11 de octubre de 2011

Cómo superar un trauma


Todos sabemos que un hecho traumático puede llegar a desequilibrarnos, sin embargo pocos saben que disponemos de muchos recursos para enfrentarlo.

Una enfermedad, una muerte repentina, un accidente, una desilusión amorosa, una pérdida económica, etc., puede amenazar seriamente nuestra vida, deprimirnos, quitarnos las ganas de vivir y las fuerzas para seguir adelante.

Muchas veces, pasar por una circunstancia difícil nos lleva a experimentar que todo lo que hemos construido parece derrumbarse y nos obliga a cambiar de perspectiva para seguir viviendo.

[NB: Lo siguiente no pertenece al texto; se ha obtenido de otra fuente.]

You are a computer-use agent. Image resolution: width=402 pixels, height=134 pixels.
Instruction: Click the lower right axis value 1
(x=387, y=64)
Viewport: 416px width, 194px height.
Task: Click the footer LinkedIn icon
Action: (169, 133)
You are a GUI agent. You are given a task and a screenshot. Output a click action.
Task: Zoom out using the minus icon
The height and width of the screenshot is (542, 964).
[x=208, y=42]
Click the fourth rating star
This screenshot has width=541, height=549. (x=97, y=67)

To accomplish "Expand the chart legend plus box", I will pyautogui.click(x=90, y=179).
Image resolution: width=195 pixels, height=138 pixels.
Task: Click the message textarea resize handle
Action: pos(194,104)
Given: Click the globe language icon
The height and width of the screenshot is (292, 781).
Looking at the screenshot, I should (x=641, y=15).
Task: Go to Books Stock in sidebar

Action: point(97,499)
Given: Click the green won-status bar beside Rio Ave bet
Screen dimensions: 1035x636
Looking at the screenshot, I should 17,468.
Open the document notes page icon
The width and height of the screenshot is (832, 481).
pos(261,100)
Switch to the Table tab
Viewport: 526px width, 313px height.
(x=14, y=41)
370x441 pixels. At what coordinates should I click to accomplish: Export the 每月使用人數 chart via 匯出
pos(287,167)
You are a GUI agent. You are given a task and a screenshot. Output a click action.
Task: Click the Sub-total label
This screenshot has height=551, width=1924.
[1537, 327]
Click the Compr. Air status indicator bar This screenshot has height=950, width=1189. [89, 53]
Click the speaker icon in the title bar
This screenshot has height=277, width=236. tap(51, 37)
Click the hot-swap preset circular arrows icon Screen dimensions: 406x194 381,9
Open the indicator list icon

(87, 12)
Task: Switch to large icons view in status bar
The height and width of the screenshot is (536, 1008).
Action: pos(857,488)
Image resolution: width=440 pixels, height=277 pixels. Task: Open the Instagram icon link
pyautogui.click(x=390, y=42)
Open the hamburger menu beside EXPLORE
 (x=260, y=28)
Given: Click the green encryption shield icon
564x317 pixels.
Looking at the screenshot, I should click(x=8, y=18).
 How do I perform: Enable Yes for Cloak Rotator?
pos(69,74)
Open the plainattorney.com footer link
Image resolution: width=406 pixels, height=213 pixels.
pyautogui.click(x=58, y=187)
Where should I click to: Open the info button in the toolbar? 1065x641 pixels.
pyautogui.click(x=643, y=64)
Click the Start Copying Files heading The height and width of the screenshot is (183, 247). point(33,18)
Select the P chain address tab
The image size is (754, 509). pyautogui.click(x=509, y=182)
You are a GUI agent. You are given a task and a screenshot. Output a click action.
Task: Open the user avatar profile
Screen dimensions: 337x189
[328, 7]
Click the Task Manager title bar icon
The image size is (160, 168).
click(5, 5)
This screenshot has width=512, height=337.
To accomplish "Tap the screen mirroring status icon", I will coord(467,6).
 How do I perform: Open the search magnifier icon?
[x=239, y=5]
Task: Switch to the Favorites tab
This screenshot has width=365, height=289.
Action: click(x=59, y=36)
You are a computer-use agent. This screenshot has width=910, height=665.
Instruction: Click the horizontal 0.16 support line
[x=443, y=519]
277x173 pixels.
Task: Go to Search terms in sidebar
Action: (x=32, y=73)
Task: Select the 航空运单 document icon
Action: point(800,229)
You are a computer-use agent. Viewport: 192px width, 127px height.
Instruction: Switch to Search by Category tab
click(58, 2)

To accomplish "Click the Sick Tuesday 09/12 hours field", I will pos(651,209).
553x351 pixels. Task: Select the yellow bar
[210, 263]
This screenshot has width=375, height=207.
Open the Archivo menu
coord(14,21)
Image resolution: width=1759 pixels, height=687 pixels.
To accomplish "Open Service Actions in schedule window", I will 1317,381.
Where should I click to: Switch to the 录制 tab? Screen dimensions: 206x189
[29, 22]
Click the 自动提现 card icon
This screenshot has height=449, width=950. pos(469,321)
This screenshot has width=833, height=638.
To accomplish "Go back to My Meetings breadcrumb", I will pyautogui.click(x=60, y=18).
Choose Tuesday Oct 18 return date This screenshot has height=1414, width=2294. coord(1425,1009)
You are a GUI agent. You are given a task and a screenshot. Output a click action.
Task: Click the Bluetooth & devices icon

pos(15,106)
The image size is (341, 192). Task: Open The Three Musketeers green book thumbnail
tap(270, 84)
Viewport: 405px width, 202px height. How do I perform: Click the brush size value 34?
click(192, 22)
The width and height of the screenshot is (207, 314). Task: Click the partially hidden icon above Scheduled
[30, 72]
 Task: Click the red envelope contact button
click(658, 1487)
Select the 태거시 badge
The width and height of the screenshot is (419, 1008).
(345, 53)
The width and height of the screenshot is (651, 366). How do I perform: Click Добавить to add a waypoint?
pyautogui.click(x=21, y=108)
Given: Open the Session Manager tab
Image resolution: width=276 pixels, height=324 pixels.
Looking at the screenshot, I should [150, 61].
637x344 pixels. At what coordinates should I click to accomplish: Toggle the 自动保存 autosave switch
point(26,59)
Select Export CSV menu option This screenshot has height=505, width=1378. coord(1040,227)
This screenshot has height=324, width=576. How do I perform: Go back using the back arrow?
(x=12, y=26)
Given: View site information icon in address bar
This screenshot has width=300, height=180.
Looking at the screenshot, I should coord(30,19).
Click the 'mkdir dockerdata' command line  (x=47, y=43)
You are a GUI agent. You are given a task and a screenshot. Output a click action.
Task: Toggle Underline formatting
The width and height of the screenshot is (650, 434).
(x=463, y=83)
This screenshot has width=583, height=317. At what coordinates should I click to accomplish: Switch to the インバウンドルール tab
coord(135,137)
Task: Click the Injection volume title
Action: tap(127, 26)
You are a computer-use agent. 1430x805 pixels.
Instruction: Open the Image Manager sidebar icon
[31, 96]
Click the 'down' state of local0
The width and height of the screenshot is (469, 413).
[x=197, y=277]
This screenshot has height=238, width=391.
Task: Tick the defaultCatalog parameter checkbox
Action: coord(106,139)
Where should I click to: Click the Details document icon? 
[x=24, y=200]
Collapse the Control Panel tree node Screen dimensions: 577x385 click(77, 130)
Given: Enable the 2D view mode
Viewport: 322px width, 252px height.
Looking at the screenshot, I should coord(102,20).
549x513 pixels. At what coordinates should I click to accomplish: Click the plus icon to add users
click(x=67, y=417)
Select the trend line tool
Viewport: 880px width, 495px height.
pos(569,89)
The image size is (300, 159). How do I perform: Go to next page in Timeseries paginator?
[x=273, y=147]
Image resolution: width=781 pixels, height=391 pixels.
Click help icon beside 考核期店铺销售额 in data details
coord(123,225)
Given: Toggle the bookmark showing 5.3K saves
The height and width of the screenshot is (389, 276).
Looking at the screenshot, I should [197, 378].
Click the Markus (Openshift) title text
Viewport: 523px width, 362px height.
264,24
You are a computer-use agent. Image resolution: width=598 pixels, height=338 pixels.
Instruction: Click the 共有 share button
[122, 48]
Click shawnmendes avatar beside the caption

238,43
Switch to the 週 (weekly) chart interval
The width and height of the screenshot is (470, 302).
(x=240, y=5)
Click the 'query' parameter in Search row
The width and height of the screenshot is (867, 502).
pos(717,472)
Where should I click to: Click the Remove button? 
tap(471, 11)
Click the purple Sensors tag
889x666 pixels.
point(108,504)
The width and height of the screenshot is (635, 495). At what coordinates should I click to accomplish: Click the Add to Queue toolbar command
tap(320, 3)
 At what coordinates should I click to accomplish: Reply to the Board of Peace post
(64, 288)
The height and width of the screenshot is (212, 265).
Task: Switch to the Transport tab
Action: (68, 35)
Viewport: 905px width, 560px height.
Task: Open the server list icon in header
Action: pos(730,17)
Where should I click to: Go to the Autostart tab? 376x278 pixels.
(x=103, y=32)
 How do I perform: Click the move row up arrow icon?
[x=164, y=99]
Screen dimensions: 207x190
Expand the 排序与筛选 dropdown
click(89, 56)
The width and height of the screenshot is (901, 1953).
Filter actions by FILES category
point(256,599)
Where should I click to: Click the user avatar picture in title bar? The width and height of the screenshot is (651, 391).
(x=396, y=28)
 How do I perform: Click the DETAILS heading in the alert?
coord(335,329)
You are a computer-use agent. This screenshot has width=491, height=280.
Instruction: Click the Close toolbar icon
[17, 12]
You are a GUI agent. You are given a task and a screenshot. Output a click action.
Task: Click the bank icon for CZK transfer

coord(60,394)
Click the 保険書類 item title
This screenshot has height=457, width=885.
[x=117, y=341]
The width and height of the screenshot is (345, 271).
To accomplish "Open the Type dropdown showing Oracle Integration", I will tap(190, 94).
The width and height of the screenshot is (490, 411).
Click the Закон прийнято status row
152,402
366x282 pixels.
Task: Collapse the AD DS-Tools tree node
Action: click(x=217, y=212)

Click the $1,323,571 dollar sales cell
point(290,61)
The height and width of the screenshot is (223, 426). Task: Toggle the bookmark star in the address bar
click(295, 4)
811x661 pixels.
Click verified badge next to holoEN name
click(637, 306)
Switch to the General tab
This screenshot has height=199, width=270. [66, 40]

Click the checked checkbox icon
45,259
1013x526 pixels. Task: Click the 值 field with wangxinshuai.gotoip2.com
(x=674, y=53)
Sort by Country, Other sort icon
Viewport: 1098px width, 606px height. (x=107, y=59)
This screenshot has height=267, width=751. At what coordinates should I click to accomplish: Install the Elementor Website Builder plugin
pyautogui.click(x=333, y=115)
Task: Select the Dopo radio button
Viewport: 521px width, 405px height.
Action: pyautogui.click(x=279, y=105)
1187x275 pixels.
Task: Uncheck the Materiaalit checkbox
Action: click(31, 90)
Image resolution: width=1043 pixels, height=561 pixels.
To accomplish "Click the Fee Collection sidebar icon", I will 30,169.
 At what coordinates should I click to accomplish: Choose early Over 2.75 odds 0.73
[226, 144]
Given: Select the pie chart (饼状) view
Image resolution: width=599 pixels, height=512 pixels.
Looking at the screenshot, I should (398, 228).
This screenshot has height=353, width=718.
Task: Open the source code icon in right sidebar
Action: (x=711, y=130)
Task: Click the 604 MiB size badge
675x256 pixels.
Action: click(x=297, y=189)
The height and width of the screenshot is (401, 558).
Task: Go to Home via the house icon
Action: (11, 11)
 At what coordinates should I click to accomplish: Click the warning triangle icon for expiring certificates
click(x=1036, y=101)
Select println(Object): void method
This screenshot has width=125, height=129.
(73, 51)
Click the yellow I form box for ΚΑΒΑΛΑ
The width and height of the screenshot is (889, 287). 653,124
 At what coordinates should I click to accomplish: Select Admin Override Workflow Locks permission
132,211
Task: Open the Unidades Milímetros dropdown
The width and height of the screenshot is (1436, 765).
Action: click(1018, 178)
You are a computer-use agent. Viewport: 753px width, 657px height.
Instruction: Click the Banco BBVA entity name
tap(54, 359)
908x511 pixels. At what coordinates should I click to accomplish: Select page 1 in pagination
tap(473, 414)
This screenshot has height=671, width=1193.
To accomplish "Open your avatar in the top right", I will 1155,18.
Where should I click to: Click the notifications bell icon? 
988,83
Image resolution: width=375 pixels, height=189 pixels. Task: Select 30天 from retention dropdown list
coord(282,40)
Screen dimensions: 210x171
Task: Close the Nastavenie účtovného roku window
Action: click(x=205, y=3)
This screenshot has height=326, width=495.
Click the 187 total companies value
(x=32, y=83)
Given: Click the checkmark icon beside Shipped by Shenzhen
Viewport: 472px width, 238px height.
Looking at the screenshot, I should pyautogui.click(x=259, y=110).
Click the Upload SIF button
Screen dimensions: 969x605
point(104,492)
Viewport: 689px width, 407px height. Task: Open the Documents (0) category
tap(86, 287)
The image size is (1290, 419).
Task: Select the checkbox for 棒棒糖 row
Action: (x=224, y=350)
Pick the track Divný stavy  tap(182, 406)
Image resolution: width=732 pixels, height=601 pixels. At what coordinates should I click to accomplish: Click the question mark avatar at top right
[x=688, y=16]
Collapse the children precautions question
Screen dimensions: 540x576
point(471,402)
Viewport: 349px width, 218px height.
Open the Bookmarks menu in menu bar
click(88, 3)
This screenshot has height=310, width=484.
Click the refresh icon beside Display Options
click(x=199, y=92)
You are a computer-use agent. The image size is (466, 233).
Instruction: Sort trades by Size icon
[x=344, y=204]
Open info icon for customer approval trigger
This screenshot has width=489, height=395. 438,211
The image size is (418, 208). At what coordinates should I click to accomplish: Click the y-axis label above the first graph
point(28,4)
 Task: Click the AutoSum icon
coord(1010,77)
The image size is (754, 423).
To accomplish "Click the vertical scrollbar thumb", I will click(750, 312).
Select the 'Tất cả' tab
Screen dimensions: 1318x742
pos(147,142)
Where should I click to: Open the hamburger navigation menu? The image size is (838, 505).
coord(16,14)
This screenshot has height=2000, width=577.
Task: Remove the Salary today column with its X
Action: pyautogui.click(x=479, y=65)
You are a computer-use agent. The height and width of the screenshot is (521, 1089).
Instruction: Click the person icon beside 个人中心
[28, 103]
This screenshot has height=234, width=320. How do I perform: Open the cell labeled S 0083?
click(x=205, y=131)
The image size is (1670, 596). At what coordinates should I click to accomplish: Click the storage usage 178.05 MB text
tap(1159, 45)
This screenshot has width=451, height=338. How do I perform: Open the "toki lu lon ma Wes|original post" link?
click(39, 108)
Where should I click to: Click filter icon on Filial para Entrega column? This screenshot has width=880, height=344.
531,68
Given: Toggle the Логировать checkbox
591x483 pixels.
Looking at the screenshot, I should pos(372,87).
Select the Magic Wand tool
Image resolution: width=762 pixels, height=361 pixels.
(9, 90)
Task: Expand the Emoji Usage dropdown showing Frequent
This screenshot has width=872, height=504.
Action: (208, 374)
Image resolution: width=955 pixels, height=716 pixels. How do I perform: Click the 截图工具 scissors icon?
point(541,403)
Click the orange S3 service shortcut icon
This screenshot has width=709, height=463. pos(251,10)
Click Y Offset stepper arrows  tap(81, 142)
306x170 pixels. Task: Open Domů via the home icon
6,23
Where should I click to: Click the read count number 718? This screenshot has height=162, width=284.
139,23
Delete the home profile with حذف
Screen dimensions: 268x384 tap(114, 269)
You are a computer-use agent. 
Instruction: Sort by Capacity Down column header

Según la personalidad que se tenga será el estilo de la estrategia para enfrentar los problemas.

Las personas de acción se preocupan en buscar una solución, una salida; otros prefieren pedir ayuda y compartir el dolor; hay otros que necesitan estar solos sin hablar y también quienes tratan de eludir sus pensamientos para no sufrir.

La persona de acción elabora un mapa de la situación y busca la alternativa más adecuada para enfrentar una situación traumática. Generalmente es una persona que necesita sentirse útil haciendo algo para controlar los hechos, que cree que todo está en sus manos y que es su responsabilidad.

En este caso, no suele buscar apoyo ni compartir su problema con otros y tiende a enfrentar sola el hecho, asumiéndolo como un desafío.

Este exceso de preocupación puede llevar a esa persona a perder de vista cosas importantes como la necesidad de otros que también están involucrados, que pueden estar deseando colaborar.

Los que buscan ayuda y se apoyan en otros en momentos difíciles y hacen lo mejor que pueden, tienden a sentirse más contenidos, con la sensación de formar parte de un grupo y le brindan la posibilidad a los demás de colaborar y sentirse útiles.

Los que huyen frente a una situación grave y se alejan del dolor con la idea de olvidarse, actúan negando la realidad a veces bloqueados emocionalmente para no sufrir o recurriendo a las drogas o el alcohol.

Los que se refugian en ilusiones o en un falso optimismo, esperando una solución mágica, son los que sienten que la fantasía les brindará más satisfacción que la vida real.

El trabajo excesivo también sirve para evitar enfrentar problemas graves, porque es una buena excusa que permite aislarse de las dificultades, a veces hasta tener las fuerzas para encararlos.

El que habla demasiado con todo el mundo de su problema puede aumentar sus sentimientos negativos y su sufrimiento, regodeándose en el dolor. Es necesario saber que frente a un suceso desagradable que perdura en el tiempo, lo mejor es permitirse pasar algún momento gratificante, principalmente para estar en mejores condiciones para enfrentarlo.

Los que capitalizan las situaciones difíciles para salir fortalecidos de ellas o ven los obstáculos como desafíos, son los que se convierten en líderes durante las catástrofes.

Los que se aíslan socialmente y prefieren llevar la carga solos, la estrategia es ocultar sus sentimientos y no dejar que los demás conozcan su situación ni su estado de ánimo.

Los que se esfuerzan en mantenerse calmos, se expresan en forma constructiva y pueden relajarse, son los que pueden evitar desbordes y actuar en forma coherente según las circunstancias.

Los que se complacen en buscar culpables cuando se produce un hecho desgraciado, son los que necesitan proyectar su ira sobre otros.

Los que recurren al humor, son los que tienen la mejor actitud para manejar una situación conflictiva y los que pueden controlar con mayor eficacia la ansiedad, viendo el aspecto ridículo que tiene.

Los que han sufrido desgracias personales y transmiten a la sociedad su deseo de evitar que les ocurra lo mismo son los que crean organizaciones para prevenir el sufrimiento de otros y paliar su propio dolor.

Muchos creen que todos están en las mismas condiciones para enfrentar los problemas pero no es así, porque cada uno tiene su propia estrategia y hace lo que puede. Lo mejor es comprometer a los demás con las pequeñas ayudas que puedan brindar porque cada persona tiene un modo de reaccionar frente a la adversidad.

Contar con la mayor cantidad de estos recursos será la mejor condición para enfrentar hechos traumáticos.